I’ve been noticing (and I’m going to stereotype big time here,) a tendency for Americans to need really big, in-your-face drama, and I admit to the temptation to feel that my novel ‘needs’ to include a ‘blow-things-up’ moment. (Fortunately the Herschels did blow things up!) Some novels I’ve read since coming over here first made me think: hmm, nothing much happens. But I’ve learned that there can be an awful lot that happens in a subtle way. It doesn’t need to be Hollywood. (And in fact I’ve become increasingly sick of Hollywood movies, too, because of the in-your-face nature of the story-telling.)

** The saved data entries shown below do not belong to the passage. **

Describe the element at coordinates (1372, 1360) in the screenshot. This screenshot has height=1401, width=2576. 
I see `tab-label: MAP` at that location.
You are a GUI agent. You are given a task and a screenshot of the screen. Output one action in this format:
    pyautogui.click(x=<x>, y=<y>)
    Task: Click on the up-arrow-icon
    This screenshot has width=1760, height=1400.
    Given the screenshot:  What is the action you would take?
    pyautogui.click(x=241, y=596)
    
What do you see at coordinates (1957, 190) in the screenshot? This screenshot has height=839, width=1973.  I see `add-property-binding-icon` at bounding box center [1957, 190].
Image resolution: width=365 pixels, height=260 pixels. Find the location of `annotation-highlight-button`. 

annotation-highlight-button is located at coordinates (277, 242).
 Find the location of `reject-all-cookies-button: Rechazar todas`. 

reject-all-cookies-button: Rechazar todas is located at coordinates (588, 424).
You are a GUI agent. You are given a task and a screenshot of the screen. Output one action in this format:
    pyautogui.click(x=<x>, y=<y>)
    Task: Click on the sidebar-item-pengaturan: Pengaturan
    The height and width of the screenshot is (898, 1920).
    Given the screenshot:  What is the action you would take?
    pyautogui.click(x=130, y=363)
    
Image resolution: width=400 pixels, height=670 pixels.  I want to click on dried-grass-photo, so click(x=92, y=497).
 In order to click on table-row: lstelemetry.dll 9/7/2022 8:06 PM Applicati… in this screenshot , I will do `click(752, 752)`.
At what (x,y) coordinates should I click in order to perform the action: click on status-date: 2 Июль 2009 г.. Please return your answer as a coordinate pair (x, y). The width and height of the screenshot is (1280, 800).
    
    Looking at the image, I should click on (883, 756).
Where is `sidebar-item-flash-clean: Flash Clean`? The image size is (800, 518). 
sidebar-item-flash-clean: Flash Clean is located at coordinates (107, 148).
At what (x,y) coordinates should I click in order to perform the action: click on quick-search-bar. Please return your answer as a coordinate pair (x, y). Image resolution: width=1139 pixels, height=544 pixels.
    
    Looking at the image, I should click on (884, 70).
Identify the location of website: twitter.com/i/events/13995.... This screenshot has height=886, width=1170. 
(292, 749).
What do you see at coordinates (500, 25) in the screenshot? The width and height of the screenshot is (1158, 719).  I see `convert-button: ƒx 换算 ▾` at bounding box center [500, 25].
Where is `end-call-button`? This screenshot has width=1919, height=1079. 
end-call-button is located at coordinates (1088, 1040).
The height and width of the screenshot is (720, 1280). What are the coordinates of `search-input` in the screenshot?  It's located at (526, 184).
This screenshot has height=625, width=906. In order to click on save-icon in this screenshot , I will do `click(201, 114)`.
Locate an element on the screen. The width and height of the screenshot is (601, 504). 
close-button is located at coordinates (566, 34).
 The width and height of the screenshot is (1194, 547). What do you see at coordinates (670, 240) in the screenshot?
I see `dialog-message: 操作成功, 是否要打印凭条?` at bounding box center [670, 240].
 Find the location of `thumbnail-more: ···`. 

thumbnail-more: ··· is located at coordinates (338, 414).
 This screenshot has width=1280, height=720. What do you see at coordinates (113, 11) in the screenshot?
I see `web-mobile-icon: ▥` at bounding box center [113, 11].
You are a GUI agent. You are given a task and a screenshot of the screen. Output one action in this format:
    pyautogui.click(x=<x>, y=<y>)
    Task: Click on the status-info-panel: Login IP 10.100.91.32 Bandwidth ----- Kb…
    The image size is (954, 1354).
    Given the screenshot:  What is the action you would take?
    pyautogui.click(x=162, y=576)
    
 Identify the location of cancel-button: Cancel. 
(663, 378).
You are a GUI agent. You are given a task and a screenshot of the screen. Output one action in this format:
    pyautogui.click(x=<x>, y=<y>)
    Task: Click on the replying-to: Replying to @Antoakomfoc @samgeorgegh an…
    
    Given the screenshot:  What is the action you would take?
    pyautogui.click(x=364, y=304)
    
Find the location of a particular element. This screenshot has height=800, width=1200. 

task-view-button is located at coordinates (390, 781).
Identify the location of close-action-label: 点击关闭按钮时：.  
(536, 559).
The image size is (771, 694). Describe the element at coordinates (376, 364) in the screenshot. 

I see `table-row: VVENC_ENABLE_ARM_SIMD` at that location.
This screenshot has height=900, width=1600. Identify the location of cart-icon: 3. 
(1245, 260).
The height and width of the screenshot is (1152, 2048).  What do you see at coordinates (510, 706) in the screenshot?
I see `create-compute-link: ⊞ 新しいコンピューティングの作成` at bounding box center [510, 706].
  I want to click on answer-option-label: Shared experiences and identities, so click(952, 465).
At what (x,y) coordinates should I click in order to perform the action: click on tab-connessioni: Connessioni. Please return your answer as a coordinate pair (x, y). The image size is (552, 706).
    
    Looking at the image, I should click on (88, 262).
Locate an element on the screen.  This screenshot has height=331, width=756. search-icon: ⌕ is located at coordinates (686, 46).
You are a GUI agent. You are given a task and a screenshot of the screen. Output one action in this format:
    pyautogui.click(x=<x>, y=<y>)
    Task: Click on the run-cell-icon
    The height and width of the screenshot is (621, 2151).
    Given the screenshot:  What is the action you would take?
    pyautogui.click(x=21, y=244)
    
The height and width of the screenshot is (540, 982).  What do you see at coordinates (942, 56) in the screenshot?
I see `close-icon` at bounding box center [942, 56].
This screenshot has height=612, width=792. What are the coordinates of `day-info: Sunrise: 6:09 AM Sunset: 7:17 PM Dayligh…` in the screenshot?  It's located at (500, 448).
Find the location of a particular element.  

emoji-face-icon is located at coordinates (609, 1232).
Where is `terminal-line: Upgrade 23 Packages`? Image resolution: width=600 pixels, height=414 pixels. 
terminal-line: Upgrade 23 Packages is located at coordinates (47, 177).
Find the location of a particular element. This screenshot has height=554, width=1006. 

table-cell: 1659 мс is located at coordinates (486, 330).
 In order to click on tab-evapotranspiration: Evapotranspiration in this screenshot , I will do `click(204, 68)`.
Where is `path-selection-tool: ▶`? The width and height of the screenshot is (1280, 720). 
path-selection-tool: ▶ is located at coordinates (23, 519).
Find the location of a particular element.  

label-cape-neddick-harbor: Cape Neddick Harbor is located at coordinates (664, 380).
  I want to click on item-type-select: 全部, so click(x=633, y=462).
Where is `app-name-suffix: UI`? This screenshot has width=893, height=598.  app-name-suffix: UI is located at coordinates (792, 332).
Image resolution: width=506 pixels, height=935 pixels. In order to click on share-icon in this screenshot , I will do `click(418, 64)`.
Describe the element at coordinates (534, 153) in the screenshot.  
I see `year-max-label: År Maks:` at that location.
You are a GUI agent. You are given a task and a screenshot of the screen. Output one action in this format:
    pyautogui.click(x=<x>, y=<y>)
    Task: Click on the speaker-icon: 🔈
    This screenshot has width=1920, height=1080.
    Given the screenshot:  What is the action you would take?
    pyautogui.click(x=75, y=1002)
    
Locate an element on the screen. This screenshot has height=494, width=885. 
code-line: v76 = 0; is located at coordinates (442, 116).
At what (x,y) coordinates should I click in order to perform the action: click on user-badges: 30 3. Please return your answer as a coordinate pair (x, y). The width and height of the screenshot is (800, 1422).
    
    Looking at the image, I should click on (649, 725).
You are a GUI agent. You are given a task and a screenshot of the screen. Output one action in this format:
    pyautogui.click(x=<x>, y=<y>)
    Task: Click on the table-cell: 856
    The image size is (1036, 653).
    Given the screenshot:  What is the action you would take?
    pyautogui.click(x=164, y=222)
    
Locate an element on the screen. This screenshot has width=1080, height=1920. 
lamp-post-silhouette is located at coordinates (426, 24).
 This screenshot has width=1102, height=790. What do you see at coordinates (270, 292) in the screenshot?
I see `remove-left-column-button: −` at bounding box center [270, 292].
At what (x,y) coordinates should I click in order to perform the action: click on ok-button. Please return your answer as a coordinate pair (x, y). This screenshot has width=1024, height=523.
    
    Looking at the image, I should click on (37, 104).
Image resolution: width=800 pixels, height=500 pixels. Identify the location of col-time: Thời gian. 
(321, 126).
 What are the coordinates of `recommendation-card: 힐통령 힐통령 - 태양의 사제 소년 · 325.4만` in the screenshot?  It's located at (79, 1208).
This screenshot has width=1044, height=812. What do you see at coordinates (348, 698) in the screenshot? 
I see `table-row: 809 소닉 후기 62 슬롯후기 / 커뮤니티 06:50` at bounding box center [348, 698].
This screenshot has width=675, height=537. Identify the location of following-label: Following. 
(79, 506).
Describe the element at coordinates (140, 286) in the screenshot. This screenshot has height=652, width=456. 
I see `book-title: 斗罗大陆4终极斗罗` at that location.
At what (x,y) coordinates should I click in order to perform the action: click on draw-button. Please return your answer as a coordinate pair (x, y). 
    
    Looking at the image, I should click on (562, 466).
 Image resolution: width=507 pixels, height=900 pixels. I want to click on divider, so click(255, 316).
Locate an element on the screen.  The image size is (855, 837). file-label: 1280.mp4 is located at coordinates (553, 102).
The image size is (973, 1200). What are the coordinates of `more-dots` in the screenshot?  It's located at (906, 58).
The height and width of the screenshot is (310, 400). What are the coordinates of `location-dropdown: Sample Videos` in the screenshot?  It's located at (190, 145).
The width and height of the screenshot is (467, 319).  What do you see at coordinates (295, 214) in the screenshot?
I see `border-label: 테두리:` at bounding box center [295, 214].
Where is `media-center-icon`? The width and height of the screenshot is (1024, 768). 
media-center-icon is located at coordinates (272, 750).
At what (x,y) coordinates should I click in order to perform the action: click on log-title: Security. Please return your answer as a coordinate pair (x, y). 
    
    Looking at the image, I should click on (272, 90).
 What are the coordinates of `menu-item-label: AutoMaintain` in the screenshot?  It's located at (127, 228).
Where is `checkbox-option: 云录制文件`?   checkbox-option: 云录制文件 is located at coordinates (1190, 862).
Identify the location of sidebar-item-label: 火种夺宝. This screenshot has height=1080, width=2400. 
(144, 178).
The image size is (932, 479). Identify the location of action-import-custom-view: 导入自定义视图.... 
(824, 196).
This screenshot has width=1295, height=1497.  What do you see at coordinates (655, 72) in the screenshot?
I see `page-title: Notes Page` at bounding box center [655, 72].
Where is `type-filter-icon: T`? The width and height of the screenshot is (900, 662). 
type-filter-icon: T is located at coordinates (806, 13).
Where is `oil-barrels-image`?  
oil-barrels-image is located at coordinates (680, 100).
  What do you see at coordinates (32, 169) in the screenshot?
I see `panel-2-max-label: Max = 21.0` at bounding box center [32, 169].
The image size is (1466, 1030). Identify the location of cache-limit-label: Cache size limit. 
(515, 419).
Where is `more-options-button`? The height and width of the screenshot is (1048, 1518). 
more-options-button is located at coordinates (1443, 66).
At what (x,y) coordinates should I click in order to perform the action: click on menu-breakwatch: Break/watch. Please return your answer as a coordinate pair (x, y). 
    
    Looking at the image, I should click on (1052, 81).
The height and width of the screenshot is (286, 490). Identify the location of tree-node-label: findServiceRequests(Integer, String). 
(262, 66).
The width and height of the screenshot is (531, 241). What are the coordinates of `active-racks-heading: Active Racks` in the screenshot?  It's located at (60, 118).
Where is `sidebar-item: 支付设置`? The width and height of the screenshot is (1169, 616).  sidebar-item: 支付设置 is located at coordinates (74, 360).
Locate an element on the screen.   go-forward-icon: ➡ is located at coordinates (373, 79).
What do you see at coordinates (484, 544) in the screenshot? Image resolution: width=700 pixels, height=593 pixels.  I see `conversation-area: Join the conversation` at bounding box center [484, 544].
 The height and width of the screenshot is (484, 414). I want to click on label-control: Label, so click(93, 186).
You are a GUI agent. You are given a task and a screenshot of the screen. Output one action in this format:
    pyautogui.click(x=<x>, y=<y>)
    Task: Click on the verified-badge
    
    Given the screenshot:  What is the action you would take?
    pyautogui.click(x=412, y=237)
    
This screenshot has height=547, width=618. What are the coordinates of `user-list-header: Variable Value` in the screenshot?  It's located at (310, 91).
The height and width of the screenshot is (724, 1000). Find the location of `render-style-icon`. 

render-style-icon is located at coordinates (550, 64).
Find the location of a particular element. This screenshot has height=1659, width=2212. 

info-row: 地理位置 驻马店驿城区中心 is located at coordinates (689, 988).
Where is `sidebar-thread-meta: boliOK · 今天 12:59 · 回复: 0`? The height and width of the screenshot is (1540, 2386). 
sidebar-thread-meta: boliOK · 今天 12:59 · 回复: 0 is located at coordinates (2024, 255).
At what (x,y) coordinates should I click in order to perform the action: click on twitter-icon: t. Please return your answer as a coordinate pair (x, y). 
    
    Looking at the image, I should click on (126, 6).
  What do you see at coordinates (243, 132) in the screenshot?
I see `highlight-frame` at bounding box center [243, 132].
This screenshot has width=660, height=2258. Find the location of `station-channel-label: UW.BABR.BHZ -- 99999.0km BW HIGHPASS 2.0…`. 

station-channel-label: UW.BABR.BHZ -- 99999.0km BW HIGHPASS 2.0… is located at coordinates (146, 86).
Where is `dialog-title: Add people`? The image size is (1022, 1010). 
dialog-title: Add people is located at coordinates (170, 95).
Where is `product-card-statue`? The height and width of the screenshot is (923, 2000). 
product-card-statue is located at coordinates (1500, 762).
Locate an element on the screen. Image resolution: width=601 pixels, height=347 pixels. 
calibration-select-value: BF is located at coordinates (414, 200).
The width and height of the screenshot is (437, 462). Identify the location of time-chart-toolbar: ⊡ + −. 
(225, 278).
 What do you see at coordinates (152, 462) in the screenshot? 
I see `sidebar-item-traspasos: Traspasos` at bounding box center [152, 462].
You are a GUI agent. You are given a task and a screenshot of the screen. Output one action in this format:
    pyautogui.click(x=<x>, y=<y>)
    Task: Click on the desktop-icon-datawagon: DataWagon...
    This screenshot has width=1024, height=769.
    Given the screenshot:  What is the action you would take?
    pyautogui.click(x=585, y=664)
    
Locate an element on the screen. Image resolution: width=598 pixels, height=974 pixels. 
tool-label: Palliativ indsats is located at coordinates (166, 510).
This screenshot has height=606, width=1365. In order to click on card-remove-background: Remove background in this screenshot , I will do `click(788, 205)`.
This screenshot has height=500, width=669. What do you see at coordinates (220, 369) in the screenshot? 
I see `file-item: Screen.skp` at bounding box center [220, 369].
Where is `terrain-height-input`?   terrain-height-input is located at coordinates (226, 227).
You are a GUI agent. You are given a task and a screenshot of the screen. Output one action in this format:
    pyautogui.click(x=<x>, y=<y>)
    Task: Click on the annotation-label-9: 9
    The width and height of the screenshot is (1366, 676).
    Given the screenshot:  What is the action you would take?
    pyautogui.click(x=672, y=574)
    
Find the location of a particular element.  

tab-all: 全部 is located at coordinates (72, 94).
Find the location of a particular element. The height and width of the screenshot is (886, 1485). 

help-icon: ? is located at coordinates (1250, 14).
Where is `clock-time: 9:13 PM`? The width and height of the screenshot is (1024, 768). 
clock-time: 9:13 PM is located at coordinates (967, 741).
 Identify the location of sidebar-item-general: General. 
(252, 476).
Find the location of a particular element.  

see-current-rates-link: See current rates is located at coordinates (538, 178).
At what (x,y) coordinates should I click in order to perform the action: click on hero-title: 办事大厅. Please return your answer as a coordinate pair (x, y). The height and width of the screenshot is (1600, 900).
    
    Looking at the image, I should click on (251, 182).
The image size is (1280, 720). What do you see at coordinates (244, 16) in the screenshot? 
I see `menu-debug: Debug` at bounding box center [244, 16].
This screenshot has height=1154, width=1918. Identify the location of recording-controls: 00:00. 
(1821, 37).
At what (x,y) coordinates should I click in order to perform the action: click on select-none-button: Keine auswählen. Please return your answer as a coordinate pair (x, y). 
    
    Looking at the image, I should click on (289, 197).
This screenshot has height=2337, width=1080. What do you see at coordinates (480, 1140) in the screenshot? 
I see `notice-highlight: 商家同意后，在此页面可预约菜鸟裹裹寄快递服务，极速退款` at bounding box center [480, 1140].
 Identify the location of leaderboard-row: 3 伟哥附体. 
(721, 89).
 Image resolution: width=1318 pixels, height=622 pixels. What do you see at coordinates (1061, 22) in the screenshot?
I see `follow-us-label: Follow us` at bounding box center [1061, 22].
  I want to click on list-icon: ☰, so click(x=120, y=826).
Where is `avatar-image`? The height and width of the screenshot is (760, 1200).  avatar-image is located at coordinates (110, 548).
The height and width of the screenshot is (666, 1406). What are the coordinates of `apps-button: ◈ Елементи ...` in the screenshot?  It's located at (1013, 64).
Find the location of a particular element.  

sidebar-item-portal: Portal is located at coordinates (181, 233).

So, to move on to the other novel I read whilst ill: Housekeeping, by Marilynne Robinson. Wow. Talk about the art of subtlety. Of having an awful lot go on while nothing much happens. Of having the action, the drama, take place mostly offstage, or ‘before,’ but having that affect the story enormously. And of setting, place, mood. Brr. Amazing. Housekeeping has immediately joined Tinkers (Paul Harding) at the top of my list of Favourite Books, or If I Could Write a Novel Like This I Might Never Feel the Need to Write Again.
So, I hope you are all healthy, dear readers – either way, go forth and read: The latest issue of New Scientist, A Clash of Innocents, Housekeeping, and Tinkers. Enjoy!